Records for this exercise START

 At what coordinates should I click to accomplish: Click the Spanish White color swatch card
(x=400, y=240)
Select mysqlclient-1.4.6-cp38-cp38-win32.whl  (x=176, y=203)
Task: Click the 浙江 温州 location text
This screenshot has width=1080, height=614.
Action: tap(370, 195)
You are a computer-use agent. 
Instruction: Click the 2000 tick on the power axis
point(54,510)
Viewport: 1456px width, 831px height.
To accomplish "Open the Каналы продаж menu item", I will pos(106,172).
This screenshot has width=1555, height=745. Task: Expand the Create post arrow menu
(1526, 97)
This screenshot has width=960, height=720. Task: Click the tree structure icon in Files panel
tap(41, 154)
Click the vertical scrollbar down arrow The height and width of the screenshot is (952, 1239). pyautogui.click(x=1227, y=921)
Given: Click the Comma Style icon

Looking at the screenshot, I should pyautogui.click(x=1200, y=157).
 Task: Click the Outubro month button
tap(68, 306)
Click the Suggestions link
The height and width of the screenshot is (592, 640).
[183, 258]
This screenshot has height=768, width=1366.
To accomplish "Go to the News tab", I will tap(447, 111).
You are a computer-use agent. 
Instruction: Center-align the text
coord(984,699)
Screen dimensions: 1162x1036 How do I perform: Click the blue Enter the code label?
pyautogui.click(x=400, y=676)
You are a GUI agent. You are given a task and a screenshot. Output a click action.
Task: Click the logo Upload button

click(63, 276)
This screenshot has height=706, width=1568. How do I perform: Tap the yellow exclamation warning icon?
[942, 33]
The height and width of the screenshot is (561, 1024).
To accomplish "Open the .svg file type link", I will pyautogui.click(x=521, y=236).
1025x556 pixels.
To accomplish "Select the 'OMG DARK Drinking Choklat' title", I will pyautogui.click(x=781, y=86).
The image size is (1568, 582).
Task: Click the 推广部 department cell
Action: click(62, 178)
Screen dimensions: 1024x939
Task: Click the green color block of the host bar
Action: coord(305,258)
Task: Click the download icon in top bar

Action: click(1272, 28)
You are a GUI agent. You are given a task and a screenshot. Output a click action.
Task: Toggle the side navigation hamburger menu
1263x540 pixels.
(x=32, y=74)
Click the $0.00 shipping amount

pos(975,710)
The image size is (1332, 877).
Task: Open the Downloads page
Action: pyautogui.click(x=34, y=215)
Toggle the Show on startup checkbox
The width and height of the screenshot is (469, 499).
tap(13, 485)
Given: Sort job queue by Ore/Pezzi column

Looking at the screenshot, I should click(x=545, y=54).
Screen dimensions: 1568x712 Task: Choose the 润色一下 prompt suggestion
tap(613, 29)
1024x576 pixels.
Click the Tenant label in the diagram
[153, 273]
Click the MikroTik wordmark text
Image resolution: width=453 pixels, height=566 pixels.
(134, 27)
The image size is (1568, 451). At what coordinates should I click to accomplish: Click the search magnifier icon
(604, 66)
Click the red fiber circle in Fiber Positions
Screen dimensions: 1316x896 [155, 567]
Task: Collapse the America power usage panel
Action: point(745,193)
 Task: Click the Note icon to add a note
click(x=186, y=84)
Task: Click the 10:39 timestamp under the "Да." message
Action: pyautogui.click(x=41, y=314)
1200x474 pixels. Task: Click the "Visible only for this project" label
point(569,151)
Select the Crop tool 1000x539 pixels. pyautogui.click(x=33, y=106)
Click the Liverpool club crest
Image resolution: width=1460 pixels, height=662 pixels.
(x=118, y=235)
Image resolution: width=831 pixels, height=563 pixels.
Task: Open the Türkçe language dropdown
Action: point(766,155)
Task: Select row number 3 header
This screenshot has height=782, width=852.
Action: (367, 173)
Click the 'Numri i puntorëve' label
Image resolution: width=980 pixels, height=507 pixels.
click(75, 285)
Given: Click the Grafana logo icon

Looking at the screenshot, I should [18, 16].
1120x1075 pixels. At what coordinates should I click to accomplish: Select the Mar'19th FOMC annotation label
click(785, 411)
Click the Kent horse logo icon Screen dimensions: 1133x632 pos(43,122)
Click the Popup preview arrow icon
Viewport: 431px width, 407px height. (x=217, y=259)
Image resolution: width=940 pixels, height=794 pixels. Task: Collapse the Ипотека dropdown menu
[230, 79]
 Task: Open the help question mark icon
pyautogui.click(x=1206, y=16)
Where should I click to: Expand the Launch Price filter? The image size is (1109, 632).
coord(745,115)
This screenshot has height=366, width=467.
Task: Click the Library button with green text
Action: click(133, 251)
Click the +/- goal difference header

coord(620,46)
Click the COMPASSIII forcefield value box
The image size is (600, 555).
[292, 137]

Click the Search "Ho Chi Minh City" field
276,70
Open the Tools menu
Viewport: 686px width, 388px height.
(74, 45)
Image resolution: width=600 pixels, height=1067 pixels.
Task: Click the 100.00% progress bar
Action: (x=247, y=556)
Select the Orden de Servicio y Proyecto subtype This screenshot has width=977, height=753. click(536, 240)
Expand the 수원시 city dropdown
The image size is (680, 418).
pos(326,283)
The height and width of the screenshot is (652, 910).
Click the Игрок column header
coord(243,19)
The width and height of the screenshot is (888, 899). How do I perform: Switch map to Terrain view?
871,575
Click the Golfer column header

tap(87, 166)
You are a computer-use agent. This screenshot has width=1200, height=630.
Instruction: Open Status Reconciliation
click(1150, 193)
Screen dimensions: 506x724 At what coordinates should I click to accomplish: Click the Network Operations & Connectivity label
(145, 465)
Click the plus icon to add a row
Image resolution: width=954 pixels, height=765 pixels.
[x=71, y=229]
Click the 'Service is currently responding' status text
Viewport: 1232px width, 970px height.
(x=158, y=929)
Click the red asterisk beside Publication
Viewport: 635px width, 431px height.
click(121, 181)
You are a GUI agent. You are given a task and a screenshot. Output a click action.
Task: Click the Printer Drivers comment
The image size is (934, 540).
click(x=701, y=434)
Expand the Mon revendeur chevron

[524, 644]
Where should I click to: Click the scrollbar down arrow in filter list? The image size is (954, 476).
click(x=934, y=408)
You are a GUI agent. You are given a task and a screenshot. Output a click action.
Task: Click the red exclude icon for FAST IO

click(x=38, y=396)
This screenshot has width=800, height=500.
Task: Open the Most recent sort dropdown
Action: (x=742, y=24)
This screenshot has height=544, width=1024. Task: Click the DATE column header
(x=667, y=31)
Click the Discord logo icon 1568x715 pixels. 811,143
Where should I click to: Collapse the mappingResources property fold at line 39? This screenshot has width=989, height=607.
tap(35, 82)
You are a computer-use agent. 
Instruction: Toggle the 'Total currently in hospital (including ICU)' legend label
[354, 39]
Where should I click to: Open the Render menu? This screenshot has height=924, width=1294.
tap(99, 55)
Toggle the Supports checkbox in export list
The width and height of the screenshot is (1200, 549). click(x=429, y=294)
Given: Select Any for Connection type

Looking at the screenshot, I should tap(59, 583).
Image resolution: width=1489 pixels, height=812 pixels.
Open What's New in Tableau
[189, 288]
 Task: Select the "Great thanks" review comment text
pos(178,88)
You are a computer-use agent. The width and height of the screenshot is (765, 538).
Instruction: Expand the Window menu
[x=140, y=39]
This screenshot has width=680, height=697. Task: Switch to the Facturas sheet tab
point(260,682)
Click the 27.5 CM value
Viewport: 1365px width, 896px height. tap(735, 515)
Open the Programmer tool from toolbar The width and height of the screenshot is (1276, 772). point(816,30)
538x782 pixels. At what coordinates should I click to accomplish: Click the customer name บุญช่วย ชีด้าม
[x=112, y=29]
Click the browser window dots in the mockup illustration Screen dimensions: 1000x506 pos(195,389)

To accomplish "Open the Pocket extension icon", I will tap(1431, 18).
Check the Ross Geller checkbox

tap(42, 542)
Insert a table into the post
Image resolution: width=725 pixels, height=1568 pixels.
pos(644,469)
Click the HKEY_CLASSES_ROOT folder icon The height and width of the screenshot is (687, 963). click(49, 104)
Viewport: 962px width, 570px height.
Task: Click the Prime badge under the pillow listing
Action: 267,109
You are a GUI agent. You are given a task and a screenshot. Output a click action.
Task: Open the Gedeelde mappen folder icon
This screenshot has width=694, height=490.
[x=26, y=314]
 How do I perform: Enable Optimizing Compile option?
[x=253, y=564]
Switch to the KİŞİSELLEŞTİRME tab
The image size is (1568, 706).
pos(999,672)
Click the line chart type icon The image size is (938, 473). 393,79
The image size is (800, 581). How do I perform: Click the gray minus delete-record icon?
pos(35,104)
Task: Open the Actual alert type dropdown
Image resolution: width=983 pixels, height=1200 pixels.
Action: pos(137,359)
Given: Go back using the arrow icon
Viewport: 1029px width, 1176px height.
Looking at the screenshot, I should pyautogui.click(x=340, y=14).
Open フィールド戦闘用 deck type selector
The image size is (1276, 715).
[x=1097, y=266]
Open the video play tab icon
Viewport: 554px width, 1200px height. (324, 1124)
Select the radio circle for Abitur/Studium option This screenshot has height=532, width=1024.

Records for this exercise END

• _Task to complete_: Using the listing above, return exactly, and only, the lines from the one that contains "Image resolution: width=983" through its last line, both included.

• _Worked solution_:
Image resolution: width=983 pixels, height=1200 pixels.
Action: pos(137,359)
Given: Go back using the arrow icon
Viewport: 1029px width, 1176px height.
Looking at the screenshot, I should pyautogui.click(x=340, y=14).
Open フィールド戦闘用 deck type selector
The image size is (1276, 715).
[x=1097, y=266]
Open the video play tab icon
Viewport: 554px width, 1200px height. (324, 1124)
Select the radio circle for Abitur/Studium option This screenshot has height=532, width=1024.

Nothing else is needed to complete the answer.